There were eight machine-guns in that last blockhouse, one of which I saw to-day, and two of them, fitted up with new springs, were used against the enemy. One of them was worked on a hydraulic lift, so that it could be got into action very quickly from its underground place. In the blockhouse from which the forty-two had been taken by this small body of Somersets was a great store of 5·9 shells. All told this little group of men took 100 prisoners that day, and their officer himself is said to have killed sixteen Germans and to have wounded many more. After the blockhouse affair he chased a number of the enemy running down the Langemarck road, and, using his revolver in the cowboy fashion, dropping his wrist from the shoulder, he plugged them as he ran. After that he went on and held an exposed advanced post with a mixed lot of Somersets and "Koylies" (King's Own Yorkshire Light Infantry) and Rifle Brigade men. They had next to no ammunition, but they held on all night, hoping for the best, but not sure of it. And this young officer who was their leader told me to-day that—great God!—he "enjoyed" himself and was "fearfully bucked" with his day's work. The excitement of it all was in his eyes, as he told me, in much more detail than I have given, the story of the thirty-six hours.

It is indeed an astounding chapter of courage all this attack on Langemarck by men who before the attack had been bombarded with gas and other shells, and who then floundered in deep bogs, where they got stuck up to the waist, but worked in small parties up and on, fighting all the way against an enemy who put up a gallant and stubborn resistance and sold every hundred yards of ground as dearly as he could. The runners who went back again and again through that slough of despond under damnable fire were real heroes. The stretcher-bearers who carried down the wounded all that day and night regardless of their own lives were beyond words splendid, and the carriers who brought up rations so that the men in front should have enough to eat and drink were as brave as those who fought.
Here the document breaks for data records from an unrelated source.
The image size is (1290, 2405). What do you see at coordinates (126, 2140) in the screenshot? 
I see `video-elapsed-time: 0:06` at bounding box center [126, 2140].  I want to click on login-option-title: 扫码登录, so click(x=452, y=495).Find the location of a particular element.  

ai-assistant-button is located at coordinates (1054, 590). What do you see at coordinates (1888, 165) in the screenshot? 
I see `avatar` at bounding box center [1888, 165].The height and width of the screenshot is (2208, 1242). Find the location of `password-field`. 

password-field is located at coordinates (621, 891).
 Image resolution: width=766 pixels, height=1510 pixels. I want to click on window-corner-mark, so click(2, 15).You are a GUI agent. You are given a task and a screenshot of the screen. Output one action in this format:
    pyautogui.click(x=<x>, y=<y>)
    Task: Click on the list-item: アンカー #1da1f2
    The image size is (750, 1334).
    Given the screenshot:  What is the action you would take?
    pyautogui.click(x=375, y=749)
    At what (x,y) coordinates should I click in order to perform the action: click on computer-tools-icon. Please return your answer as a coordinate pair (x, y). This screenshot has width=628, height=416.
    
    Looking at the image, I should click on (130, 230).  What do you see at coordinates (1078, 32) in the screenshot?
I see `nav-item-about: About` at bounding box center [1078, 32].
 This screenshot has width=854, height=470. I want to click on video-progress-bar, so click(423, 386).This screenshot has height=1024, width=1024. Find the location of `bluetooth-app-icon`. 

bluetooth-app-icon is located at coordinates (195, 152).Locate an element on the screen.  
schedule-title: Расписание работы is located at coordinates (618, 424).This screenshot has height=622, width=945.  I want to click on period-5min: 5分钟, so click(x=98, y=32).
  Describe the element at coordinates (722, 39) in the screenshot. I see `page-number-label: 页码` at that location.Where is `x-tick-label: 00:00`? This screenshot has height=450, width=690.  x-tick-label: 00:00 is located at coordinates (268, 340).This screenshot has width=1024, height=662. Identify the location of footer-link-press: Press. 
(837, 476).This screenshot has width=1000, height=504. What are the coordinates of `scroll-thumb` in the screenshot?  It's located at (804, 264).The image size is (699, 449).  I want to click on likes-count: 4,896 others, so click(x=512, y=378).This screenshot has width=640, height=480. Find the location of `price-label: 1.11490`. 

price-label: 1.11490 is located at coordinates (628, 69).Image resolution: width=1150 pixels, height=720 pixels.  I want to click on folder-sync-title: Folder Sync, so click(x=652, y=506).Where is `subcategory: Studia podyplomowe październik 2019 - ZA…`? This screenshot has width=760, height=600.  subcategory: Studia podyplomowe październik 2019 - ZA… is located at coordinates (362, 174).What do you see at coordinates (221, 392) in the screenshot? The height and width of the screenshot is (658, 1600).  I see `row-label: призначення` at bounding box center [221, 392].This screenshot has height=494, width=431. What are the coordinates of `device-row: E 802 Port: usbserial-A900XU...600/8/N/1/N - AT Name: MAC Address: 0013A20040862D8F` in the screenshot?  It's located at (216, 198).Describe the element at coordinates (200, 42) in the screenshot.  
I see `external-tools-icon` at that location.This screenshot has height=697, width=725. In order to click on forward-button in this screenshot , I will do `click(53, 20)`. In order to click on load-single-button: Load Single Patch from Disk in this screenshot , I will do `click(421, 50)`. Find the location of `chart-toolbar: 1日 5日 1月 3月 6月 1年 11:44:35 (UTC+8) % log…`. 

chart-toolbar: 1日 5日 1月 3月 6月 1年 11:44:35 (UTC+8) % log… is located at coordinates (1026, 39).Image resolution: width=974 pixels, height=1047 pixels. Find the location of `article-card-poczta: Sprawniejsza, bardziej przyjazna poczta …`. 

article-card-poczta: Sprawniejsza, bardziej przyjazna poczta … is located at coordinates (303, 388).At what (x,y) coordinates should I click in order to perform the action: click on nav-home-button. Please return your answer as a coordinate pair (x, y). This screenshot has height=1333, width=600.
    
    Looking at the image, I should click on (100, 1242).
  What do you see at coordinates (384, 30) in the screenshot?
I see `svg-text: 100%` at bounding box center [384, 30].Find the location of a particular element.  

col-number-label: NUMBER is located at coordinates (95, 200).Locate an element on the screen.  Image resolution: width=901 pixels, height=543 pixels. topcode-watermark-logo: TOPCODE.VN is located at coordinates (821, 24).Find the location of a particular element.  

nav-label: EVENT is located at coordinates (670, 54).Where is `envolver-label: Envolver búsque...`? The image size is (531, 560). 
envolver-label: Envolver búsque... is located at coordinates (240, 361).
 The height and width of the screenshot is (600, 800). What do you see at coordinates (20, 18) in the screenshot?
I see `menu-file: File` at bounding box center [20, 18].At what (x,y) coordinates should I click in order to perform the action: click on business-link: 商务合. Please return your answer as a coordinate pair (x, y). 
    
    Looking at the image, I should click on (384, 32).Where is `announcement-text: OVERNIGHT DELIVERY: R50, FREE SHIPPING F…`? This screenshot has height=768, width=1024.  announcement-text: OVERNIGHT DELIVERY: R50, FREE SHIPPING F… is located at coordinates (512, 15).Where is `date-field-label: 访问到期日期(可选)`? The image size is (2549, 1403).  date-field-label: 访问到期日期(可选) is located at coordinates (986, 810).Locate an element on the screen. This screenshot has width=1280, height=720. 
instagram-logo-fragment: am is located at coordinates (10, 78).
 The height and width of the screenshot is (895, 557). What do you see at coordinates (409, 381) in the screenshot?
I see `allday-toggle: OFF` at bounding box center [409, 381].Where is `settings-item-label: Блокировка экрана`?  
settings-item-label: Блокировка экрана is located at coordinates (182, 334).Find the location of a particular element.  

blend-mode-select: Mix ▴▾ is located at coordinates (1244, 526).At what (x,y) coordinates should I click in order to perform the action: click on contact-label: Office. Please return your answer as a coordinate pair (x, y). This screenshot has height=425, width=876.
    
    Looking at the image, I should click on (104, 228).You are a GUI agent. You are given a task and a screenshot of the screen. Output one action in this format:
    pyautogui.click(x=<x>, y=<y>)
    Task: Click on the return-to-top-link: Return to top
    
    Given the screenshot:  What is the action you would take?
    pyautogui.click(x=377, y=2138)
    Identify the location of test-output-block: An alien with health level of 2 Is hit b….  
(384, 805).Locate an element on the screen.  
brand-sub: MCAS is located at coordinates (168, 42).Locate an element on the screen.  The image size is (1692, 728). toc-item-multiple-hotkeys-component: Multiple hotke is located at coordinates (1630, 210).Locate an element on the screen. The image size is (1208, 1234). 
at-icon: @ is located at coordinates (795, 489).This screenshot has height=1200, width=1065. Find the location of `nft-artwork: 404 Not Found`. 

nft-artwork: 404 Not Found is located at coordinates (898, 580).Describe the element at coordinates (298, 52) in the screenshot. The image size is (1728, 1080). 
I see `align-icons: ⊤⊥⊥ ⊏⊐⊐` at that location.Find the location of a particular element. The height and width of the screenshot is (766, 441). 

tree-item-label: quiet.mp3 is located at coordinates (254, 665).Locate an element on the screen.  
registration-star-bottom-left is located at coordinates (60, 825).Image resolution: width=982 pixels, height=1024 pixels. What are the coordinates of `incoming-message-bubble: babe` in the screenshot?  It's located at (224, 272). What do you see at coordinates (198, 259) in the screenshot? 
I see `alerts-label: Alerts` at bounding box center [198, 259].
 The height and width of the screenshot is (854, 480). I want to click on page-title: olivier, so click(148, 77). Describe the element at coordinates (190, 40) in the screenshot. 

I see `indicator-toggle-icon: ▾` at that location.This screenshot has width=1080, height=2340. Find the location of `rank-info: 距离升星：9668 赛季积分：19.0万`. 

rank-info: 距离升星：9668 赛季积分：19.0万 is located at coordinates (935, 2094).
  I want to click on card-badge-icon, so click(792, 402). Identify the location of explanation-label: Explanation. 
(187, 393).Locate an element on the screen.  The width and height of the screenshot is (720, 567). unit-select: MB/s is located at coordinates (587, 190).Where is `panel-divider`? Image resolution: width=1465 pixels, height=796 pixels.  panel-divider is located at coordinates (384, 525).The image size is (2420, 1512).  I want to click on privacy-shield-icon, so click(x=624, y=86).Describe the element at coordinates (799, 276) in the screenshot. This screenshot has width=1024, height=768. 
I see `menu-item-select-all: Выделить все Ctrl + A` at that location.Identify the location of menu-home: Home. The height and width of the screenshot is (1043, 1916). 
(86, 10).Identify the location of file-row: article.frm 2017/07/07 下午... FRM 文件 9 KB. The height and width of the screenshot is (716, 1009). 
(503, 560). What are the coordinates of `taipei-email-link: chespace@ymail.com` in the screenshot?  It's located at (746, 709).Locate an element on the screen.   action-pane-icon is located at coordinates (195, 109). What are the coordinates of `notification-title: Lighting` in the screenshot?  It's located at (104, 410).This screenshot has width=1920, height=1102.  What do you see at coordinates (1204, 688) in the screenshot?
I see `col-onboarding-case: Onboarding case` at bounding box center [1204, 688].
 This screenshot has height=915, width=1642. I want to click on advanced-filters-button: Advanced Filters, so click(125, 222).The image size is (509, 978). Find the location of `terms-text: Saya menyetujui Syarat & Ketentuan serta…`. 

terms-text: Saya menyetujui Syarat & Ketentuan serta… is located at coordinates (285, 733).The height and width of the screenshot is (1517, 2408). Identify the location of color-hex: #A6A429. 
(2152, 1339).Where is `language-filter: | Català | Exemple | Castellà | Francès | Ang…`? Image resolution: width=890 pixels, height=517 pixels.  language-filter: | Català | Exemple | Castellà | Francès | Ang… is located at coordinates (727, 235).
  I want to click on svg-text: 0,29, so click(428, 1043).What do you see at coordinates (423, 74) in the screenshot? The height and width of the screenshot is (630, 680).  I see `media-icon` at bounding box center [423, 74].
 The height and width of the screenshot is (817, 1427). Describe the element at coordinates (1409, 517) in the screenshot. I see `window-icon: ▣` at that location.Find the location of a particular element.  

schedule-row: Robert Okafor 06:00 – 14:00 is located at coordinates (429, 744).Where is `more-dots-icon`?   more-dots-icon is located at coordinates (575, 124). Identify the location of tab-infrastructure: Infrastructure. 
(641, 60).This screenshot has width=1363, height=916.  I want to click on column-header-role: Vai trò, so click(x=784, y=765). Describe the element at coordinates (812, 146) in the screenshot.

In the midst of all this turmoil, all this death, all this mud and blood, men kept their sense of humour and their shrewd wit in a way which beats me. "Do you speak English?" said a sergeant-major to a German non-commissioned officer who came out of a dug-out full of men. "Nein, nein," said the man. "Well, you've got to learn bally quick," said the sergeant-major, "so go and tell those pals of yours to come out before something happens to them." And the German learnt enough English in the sergeant-major's eyes to deliver the command correctly enough.

I have spoken only of the Somersets. Other light infantry—the Durhams and the "Koylies" and the D.C.L.I.—who worked with them and who took Reitres Farm and other strong points, were not less dogged, and this day at Langemarck was a glorious revelation of the old spirit of the West Country, which is still strong and fine.


And now I must write again about the Canadians, whose attack towards Lens I watched the other day among our guns.

That story is not yet finished, and has been going on ever since that morning when the Canadians took Hill 70 and the cités of St.-Emile and St.-Laurent, working forward towards the heart of Lens. It is clear that the enemy's command issued orders for Hill 70 and the other ground to be retaken at all costs. There have been no fewer than thirteen counter-attacks against the Canadian troops, and men of the 4th Guards Division, and later of the 220th Regiment, have come forward in wave after wave and hurled themselves with desperate courage against the Canadian defence.